Stillwell spits into the toilet and licks his lips, “Hip is dead,” he says. “Hip is dead, kid. You heard it from me first.”

“You mean in cinema, or in life?”

“What difference is there?” He screams, suddenly agitated. “Our world is burning. Hip is dead – it is the path out of the fire.”

“Please, I’m confused.”

Stillwell groans. “How do I explain the nose on my face?” He murmurs. “Look around you, look at what’s going on. We are living in an era of irony and cynicism. I’m talking about narrative here – you dig that? I’m talking about stories which are made and the reviewers who judge them. I’m talking about hipness. I’m talking about shallow for the sake of shallow, I’m talking about reviewing a movie by cutting it down for not fitting some idealized version that floats up in the heavens – which doesn’t exist. What exists is what you see on that screen, and that’s all there is. I’m talking about burning it all down because that’s the direction it’s all going anyway. I’m talking about the end – ”

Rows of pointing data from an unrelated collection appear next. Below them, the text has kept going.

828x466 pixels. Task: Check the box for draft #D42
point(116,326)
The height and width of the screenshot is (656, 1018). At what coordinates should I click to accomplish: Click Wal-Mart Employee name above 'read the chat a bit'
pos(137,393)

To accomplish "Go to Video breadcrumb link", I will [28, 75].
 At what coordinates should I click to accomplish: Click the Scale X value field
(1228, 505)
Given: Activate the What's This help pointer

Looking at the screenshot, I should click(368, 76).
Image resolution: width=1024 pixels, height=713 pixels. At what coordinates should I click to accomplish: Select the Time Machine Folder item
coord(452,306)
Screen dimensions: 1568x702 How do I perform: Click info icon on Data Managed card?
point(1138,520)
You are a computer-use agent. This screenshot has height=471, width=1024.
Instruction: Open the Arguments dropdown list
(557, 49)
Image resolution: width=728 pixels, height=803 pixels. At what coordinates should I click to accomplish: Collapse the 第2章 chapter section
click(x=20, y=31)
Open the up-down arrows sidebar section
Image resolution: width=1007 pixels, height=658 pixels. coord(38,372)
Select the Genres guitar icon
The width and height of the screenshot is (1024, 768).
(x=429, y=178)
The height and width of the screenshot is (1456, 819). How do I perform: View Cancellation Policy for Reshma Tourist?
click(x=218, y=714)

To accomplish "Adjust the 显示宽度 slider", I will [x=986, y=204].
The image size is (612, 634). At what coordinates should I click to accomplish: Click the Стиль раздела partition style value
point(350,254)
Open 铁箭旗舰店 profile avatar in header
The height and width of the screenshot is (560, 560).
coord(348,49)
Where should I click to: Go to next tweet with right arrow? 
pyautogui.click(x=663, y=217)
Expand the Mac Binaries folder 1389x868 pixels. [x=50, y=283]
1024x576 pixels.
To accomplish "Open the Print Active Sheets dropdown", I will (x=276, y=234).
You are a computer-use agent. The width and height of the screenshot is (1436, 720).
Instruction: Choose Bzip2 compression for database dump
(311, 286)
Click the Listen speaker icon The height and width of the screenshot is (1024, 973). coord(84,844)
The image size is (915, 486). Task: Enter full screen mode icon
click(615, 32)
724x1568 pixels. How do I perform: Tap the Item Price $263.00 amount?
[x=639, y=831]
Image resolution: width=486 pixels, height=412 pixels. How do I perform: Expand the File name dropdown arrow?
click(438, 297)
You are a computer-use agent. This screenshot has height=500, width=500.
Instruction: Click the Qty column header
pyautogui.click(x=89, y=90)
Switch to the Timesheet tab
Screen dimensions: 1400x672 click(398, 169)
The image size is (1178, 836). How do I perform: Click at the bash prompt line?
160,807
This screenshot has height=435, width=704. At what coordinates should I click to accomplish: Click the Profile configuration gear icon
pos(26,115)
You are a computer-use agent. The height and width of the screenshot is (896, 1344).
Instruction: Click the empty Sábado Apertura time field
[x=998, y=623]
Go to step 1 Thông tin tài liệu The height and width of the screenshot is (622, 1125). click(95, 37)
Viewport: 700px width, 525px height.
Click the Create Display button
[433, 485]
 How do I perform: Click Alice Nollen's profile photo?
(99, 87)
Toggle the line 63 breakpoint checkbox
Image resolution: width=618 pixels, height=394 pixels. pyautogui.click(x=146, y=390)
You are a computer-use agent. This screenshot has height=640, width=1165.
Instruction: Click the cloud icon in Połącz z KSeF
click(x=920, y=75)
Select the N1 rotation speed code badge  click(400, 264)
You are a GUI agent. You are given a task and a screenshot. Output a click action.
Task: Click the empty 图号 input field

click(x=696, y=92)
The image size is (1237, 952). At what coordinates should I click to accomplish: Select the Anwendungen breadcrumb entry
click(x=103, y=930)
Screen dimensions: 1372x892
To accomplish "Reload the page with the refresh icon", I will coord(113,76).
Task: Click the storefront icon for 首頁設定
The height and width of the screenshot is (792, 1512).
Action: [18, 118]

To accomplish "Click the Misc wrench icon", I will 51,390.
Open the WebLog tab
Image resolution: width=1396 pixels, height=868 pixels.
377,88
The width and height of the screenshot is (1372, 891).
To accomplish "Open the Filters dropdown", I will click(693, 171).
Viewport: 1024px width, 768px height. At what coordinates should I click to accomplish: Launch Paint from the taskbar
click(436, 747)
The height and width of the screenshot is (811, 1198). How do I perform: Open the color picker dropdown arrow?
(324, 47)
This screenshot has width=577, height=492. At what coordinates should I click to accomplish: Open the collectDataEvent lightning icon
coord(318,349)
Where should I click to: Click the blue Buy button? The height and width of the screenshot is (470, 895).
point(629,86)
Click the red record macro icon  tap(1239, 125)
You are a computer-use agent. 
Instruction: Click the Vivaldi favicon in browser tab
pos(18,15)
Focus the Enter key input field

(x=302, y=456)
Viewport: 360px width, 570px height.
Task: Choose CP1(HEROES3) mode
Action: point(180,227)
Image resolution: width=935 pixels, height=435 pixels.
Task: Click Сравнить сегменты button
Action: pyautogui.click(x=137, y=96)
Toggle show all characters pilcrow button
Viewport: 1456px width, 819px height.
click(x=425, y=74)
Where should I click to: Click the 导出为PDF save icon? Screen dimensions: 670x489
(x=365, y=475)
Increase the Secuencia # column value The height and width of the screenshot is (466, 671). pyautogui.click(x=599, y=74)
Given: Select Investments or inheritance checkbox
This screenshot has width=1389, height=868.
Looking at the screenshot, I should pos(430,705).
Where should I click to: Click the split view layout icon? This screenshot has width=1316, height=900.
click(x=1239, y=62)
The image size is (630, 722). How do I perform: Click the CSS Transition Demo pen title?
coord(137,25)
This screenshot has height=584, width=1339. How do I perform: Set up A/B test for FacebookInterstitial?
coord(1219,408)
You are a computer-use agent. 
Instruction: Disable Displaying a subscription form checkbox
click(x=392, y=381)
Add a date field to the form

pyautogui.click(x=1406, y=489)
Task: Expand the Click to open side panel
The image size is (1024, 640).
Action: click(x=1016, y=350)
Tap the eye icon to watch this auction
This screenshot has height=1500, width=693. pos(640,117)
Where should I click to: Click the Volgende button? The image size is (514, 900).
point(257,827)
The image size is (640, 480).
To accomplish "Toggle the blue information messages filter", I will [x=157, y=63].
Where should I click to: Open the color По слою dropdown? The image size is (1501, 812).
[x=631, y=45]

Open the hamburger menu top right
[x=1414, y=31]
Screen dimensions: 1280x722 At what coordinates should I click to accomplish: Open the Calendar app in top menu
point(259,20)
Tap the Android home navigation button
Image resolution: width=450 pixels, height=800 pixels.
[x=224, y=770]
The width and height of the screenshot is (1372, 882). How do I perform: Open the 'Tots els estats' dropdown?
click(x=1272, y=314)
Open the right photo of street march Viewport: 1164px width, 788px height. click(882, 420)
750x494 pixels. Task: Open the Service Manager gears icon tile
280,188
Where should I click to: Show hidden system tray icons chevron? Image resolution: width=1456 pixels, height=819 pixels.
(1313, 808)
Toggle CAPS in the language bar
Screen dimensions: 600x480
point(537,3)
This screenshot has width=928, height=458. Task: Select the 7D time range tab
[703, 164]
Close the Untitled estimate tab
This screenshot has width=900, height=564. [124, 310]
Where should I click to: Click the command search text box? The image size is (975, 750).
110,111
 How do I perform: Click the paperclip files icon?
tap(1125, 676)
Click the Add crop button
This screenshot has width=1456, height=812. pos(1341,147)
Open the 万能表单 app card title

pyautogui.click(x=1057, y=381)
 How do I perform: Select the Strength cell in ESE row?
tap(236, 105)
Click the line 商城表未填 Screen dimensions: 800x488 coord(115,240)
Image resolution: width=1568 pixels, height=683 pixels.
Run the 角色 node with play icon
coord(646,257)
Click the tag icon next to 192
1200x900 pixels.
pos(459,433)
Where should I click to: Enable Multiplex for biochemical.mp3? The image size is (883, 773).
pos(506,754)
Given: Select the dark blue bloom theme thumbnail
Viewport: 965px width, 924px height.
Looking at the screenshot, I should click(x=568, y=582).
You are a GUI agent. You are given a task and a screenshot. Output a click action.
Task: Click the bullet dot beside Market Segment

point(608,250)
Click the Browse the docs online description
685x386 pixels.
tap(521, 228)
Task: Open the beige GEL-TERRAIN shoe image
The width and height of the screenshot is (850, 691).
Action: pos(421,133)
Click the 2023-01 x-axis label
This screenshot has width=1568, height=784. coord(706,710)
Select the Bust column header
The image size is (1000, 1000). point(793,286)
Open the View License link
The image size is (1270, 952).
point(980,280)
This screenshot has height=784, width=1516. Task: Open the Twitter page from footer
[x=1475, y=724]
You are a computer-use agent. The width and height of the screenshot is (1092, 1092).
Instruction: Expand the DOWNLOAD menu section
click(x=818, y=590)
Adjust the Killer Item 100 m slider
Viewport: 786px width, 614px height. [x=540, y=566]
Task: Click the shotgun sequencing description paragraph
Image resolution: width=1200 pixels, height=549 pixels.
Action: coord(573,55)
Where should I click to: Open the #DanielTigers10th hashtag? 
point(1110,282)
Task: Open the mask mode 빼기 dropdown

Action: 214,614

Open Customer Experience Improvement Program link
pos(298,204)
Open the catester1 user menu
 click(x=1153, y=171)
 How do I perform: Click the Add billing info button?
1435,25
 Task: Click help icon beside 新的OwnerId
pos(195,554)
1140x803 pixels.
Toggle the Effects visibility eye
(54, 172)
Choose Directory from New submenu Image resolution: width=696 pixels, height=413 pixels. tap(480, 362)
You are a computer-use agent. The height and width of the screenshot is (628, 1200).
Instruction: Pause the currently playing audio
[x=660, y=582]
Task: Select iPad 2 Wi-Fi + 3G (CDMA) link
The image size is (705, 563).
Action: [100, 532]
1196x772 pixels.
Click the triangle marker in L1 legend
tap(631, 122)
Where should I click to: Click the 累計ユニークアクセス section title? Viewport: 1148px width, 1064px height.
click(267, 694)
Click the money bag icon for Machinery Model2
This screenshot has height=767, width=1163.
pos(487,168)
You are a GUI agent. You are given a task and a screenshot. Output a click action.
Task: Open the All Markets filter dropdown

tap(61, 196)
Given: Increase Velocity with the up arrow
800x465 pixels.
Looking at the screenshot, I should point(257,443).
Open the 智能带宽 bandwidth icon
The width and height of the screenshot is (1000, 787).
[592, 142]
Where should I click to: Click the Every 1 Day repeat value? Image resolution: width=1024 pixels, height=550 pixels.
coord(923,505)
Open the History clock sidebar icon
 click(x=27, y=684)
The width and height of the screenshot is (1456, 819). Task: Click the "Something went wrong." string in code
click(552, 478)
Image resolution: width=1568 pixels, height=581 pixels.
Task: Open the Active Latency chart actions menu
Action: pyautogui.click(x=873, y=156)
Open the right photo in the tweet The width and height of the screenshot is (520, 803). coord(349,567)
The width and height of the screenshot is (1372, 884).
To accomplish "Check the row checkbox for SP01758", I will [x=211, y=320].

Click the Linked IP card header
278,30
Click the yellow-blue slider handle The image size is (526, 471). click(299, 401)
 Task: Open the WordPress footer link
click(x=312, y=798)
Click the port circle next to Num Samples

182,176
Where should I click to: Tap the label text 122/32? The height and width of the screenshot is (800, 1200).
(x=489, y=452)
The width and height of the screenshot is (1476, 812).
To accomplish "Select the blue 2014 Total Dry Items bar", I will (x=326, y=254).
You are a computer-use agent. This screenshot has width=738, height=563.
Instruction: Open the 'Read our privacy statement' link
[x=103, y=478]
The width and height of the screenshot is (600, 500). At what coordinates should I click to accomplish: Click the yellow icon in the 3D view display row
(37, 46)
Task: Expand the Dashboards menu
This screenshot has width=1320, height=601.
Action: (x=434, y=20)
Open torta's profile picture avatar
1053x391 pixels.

“You’re talking about The End of Violence…”

He smiles and nods his head, “Now you’re seeing your nose, kid, now you’re seeing it. Stories over statement. Freedom.”

The End Of Violence isn’t really about the end of violence, it’s more like a meditation of our perceptions of violence and its inevitable presence within human interaction. One part William Gibson techno thriller, one part detective story, one part Hollywood romance – essentially all film genres except horror (and this is because Wenders hates horror films. The last one he tried to watch was Alien and he had to leave), the film remains unmolested by both cliché and stereotypes. How was he able to pull all this off? Lack of irony. The current state of movie culture has sunk to a level where it’s more important to be clever and reactive – both in films and in the reviews of them (when a film critic begins and ends a column with a pun lifted from the title of the film being reviewed – isn’t this just unnecessary ego bullshit? Does this really have anything to do with movies?). Wenders offers a hopeful direction for the future. Well-told stories based on artistic uniqueness. The End Of Violence does not succeed because it follows a formula well, or reacts against a formula well (the biggest copout), but because it is a story which incorporates all the language and grammar of cinema then uses them as more than just as an end in themselves… Wenders again is showing us a new beginning.